# Anyone Hunt Cut Beans for Ducks and/or Geese??



## ErieAngler (Apr 15, 2006)

Anyone ever have luck in these for ducks and geese. I've always hunted corn, but have permission for a couple fields that are in prime teritorry but have beans in them this year. Anyone have any experience?? Any tips?? Good early? Good late? Any help is appreciated, thanks!


----------



## toledoeyebanger (Jan 4, 2008)

I have taken 11 geese this early season hunting a wide truck path between two uncut bean fields. As the geese wise up I am betting it will get tougher and tougher to get them in. 

As far as a cut bean field, if I can get them to land on a truck path you should be able to get them into the bean stubble.


----------



## Captain Kevin (Jun 24, 2006)

Usually the first cut bean field in your area will be an absolute magnet for geese. The issue with hunting bean fields that gives most guys fits is concealment. The best way to pull it off is to get in the field an extra hour early on a bean field hunt, and dig/bury your blinds so your flush with the ground. If you combine total concealment for you and your crew along with a field they are feeding in, it will turn into an absolute great hunt. The main thing to remember though is you need birds for any successful hunt. Scouting is still the most important aspect of waterfowling.


----------



## quackpot (May 17, 2009)

i hunt bean fields every year. they plant beans just about every year geese and ducks land there every year you should be fine.


----------



## ErieAngler (Apr 15, 2006)

Hunted the beans Friday, Sat am and pm. Friday and Sat am were productive. Friday I had greenheads swarming me from all directions, but the geese were on a bee line to the field next door which already had hundreds of live decoys! Sat am was the opposite, not a ton of ducks but the geese were all over me, two flocks came in to land, I shot one out of each and was limited within 30 mins. Sat pm, weather was prime, wind, low ceiling, spitin rain - NOTHING even seen! 

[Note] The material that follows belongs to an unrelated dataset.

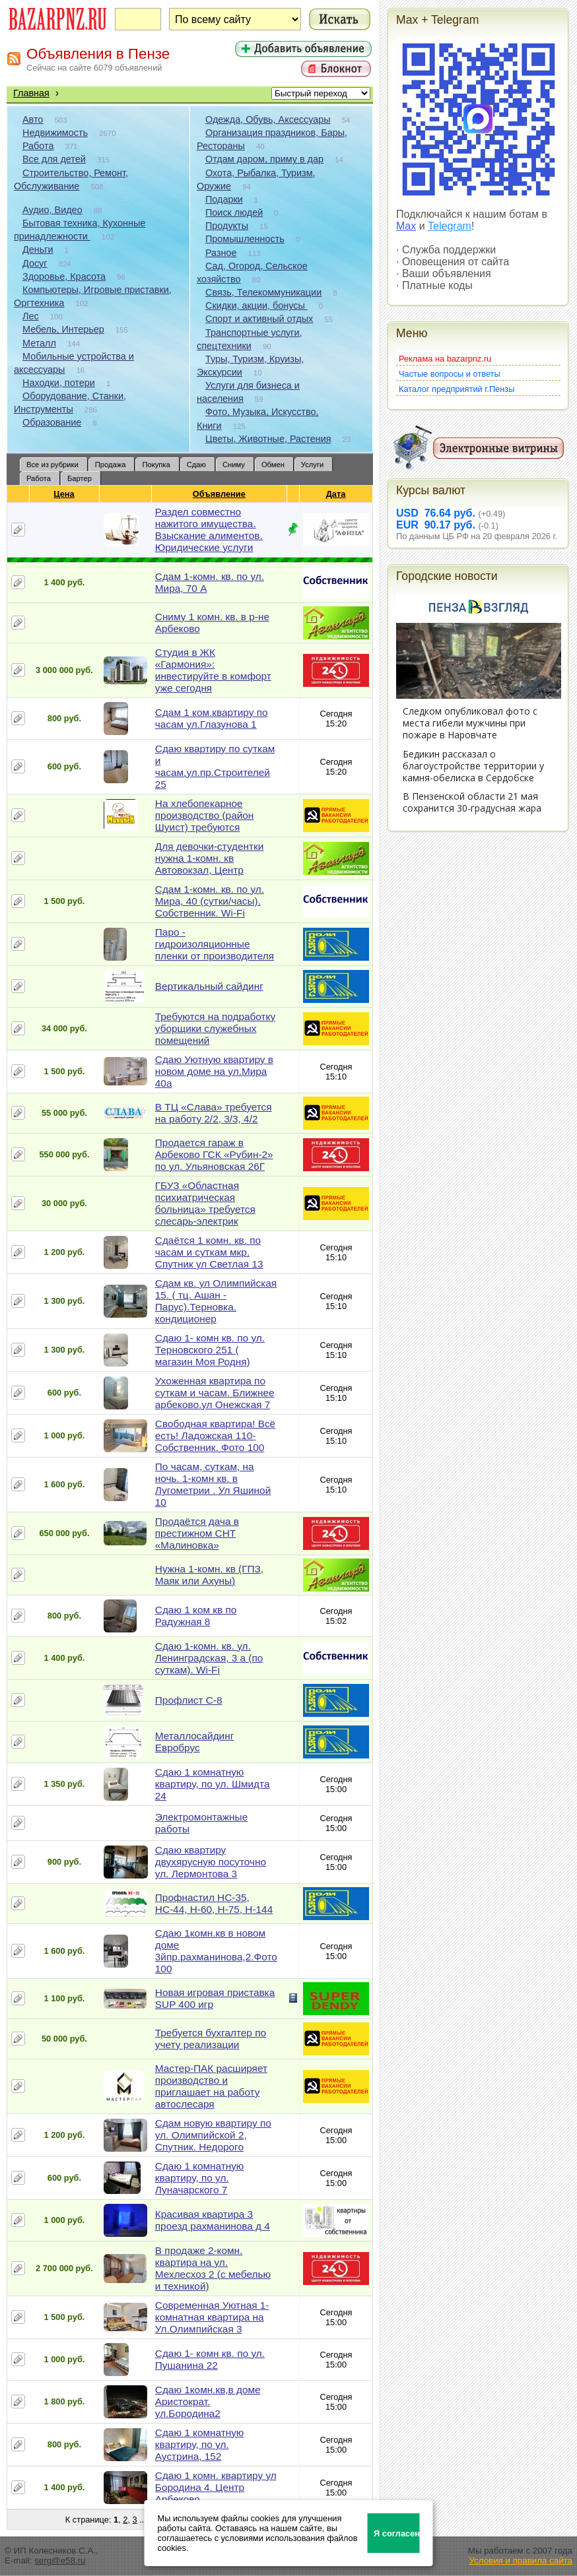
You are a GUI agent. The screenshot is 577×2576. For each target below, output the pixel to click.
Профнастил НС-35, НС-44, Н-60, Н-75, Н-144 (214, 1903)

Had 4 dozen silo's out and 6 - 12 duck decoys (no mojo). I covered up with burlap and laid on the ground. Awesome to get out field hunting so early, thanks for all the advice.



The first duck I shot Friday had a funky band on it, like orange wire with 3 wraps, no writing. I took a picture I'll try to post soon.


----------



## CRAPPIE LOVER (Feb 11, 2007)

ErieAngler you got bean fields to hunt ..jump at the chance to use them...Some of my best days were in the newly cut bean fields...JIM...


----------



## ErieAngler (Apr 15, 2006)

Smacked the snot out of them this morning again. 

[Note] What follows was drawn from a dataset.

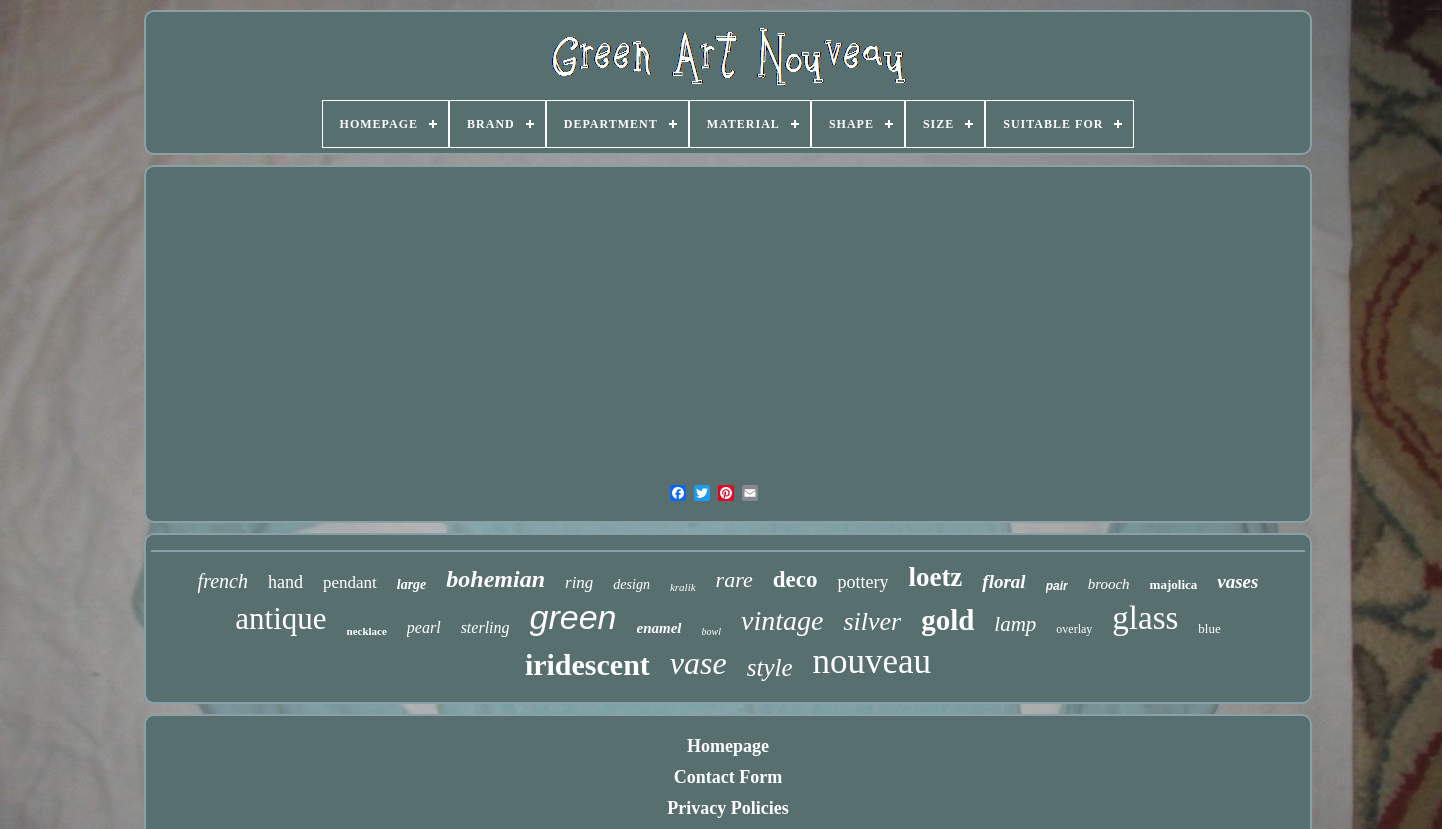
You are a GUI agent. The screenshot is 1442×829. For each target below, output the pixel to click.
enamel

Had every bit of 30 geese come in with there feet down and took two, boom boom, they pulled up the landing gear, got out, circled and came right back in. These geese are loving the field. 

Ducks were droping in first thing, only pulled two down, had some nasty overhead shots that never found their way home. Had one duck decoy out....... 

Can't wait for Friday and Saturday, I hope the weather holds as predicted.

Good shooting.


----------